Space Station vocabulary
- Module: a self-contained unit of a spacecraft
- Truss: a beam that serves as the space station’s backbone to which some parts are connected
- Airlock: an airtight room with two entrances that allows an astronaut to go on a spacewalk without letting the air out of the spacecraft
- Microgravity: the condition of being weightless, or of the near absence of gravity
Did you know this year marks 20 years of continuous human habitation aboard the International Space Station?
NASA’s mission to build an International Space Station (ISS) began in 1984 with a directive from President Reagan. The first ISS segment launched November 1998, and crews have lived continuously aboard the floating laboratory since November 2000.
10 quick facts about the space station
- In 24 hours, the space station makes 16 orbits of Earth, traveling through 16 sunrises and sunsets
- The space station travels an equivalent distance to the Moon and back in about a day.
- An international crew of six people live and work while traveling at a speed of five miles per second, orbiting Earth about every 90 minutes.

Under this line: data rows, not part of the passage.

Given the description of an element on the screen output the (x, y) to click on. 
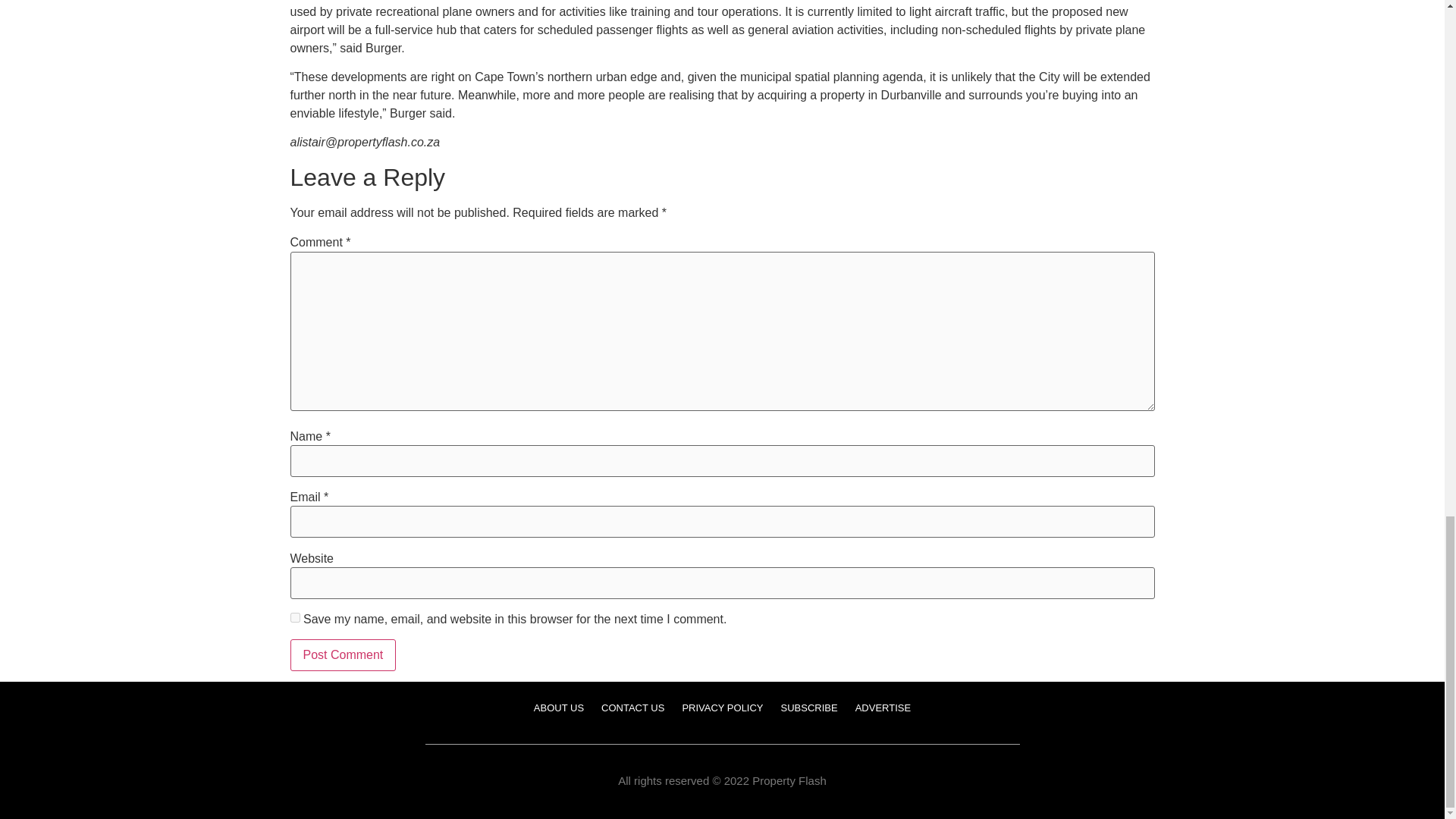
ABOUT US (558, 707)
SUBSCRIBE (809, 707)
CONTACT US (632, 707)
PRIVACY POLICY (722, 707)
yes (294, 617)
ADVERTISE (882, 707)
Post Comment (342, 654)
Post Comment (342, 654)
Given the description of an element on the screen output the (x, y) to click on. 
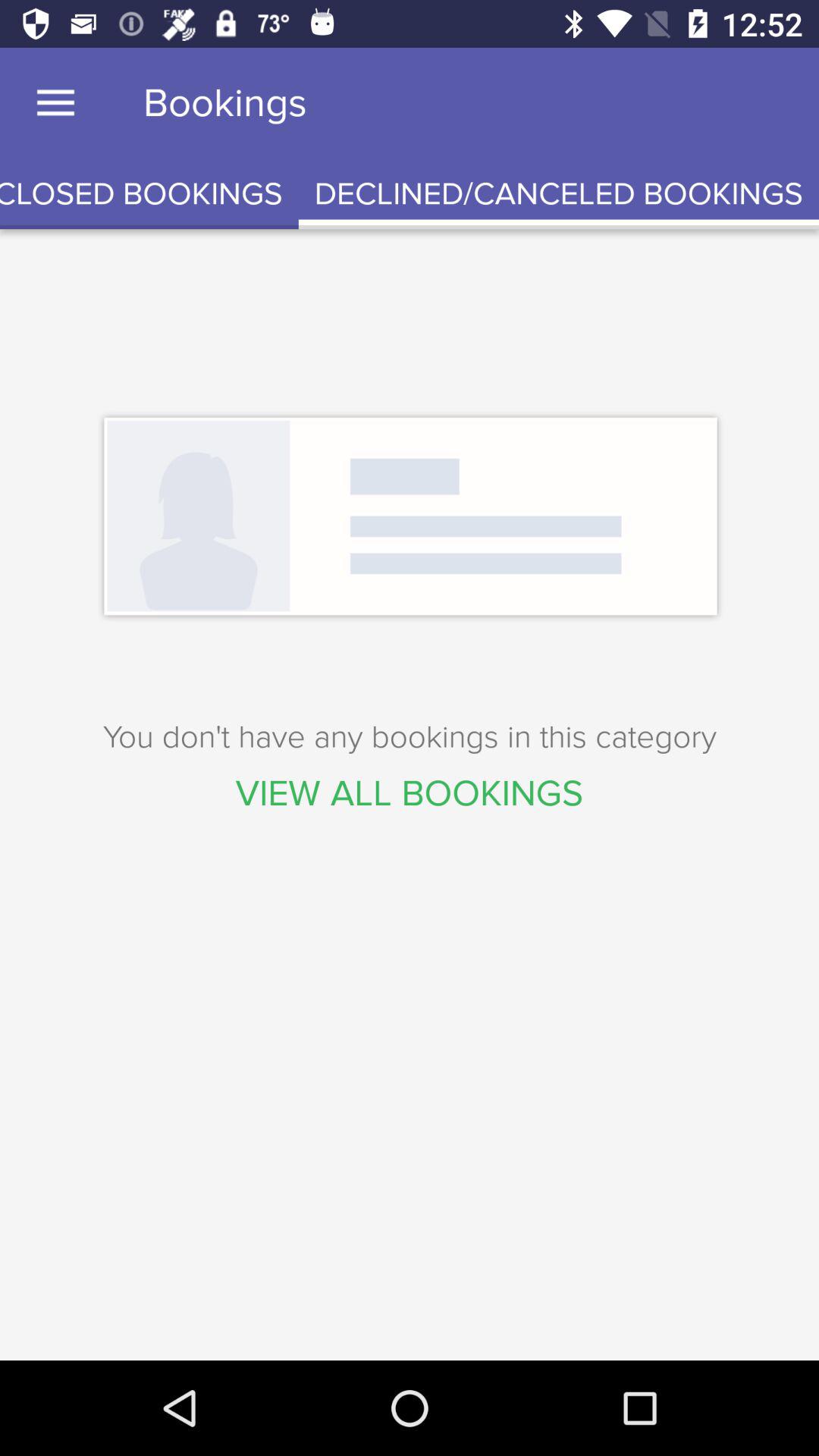
swipe to expired/closed bookings icon (149, 194)
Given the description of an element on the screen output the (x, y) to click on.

- 239 individuals from 19 countries have visited the International Space Station.
- A spacecraft can arrive at the space station as soon as six hours after launching from Earth.

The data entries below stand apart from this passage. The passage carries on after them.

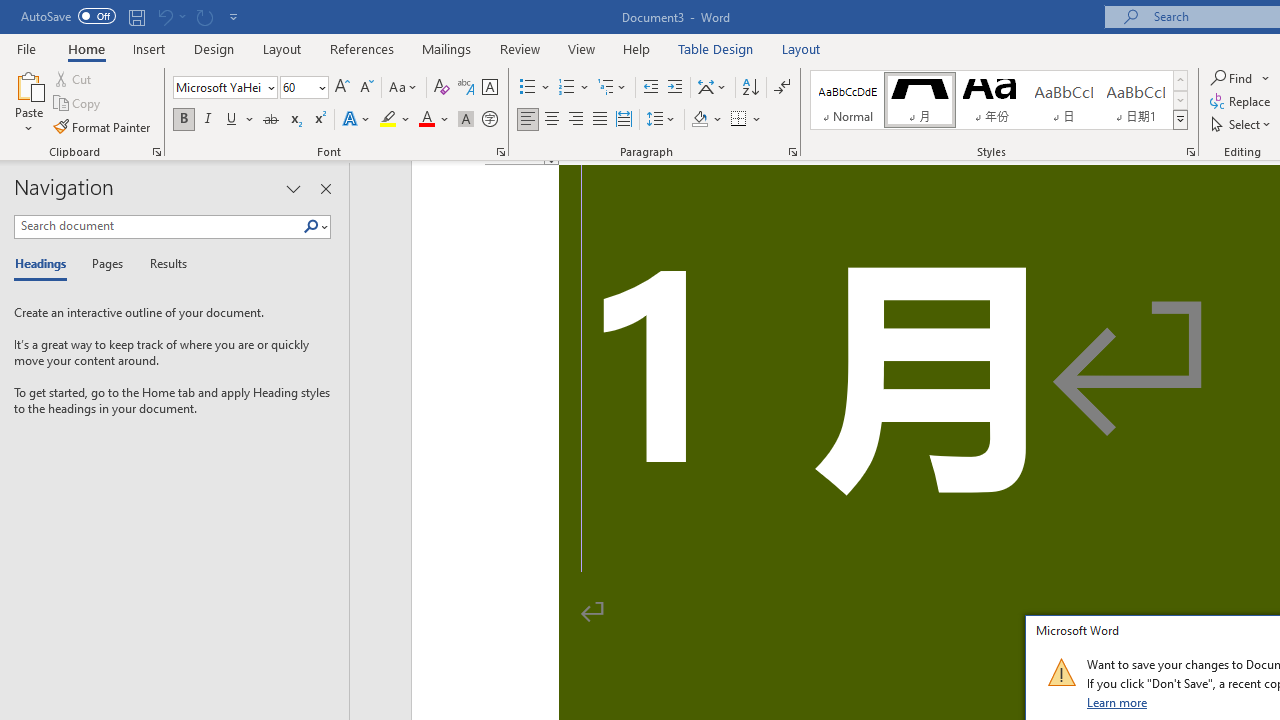
Align Left (527, 119)
Replace... (1242, 101)
Multilevel List (613, 87)
Close pane (325, 188)
Copy (78, 103)
Borders (739, 119)
Search document (157, 226)
Can't Repeat (204, 15)
Align Right (575, 119)
Mailings (447, 48)
Headings (45, 264)
Change Case (404, 87)
Increase Indent (675, 87)
Given the description of an element on the screen output the (x, y) to click on. 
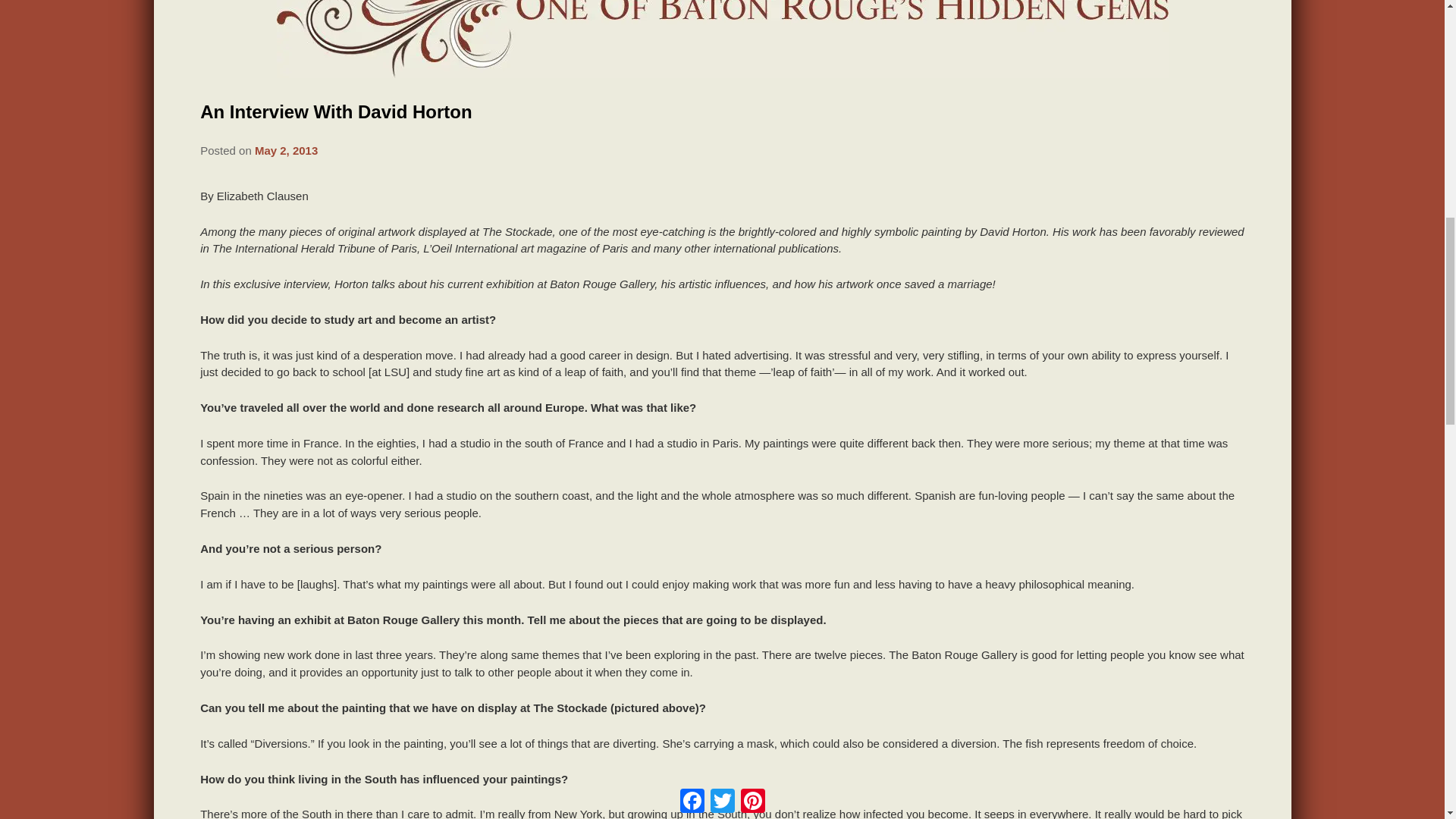
12:41 am (285, 150)
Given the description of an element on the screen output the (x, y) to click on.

- The large modules and other pieces of the station were delivered on 42 assembly flights, 37 on the U.S. space shuttles and five on Russian Proton/Soyuz rockets.
- Astronauts and cosmonauts have conducted more than 221 spacewalks (and counting!) for space station construction, maintenance and upgrades since December 1998.
- Through Expedition 58, the microgravity laboratory has hosted more than 2,700 research investigations from researchers in more than 103 countries.
- The space station is 357 feet end-to-end, one yard shy of the full length of an American football field including the end zones.
- The acre of solar panels that power the station means sometimes you can look up in the sky at dawn or dusk and see the spaceship flying over your home, even if you live in a big city. Spot the station.
Primary goals of the space station
The ISS is a unique blend of unified and diversified goals among the world’s space agencies that will lead to improvements in life on Earth for all people of all nations.
While the various space agency partners may emphasize different aspects of research to achieve their goals in the use of the ISS, they are unified in several important overarching goals.
- All of the agencies recognize the importance of leveraging the ISS as an education platform to encourage and motivate today’s youth to pursue careers in math, science, engineering, and technology (STEM): educating the children of today to be the leaders and space explorers of tomorrow.
- Advancing our knowledge in the areas of human physiology, biology, and material and physical sciences and translating that knowledge to health, socioeconomic, and environmental benefits on Earth is another common goal of the agencies: returning the knowledge gained in space research for the benefit of society.
- Finally, all the agencies are unified in their goals to apply knowledge gained through ISS research in human physiology, radiation, materials science, engineering, biology, fluid physics, and technology: enabling future space exploration missions.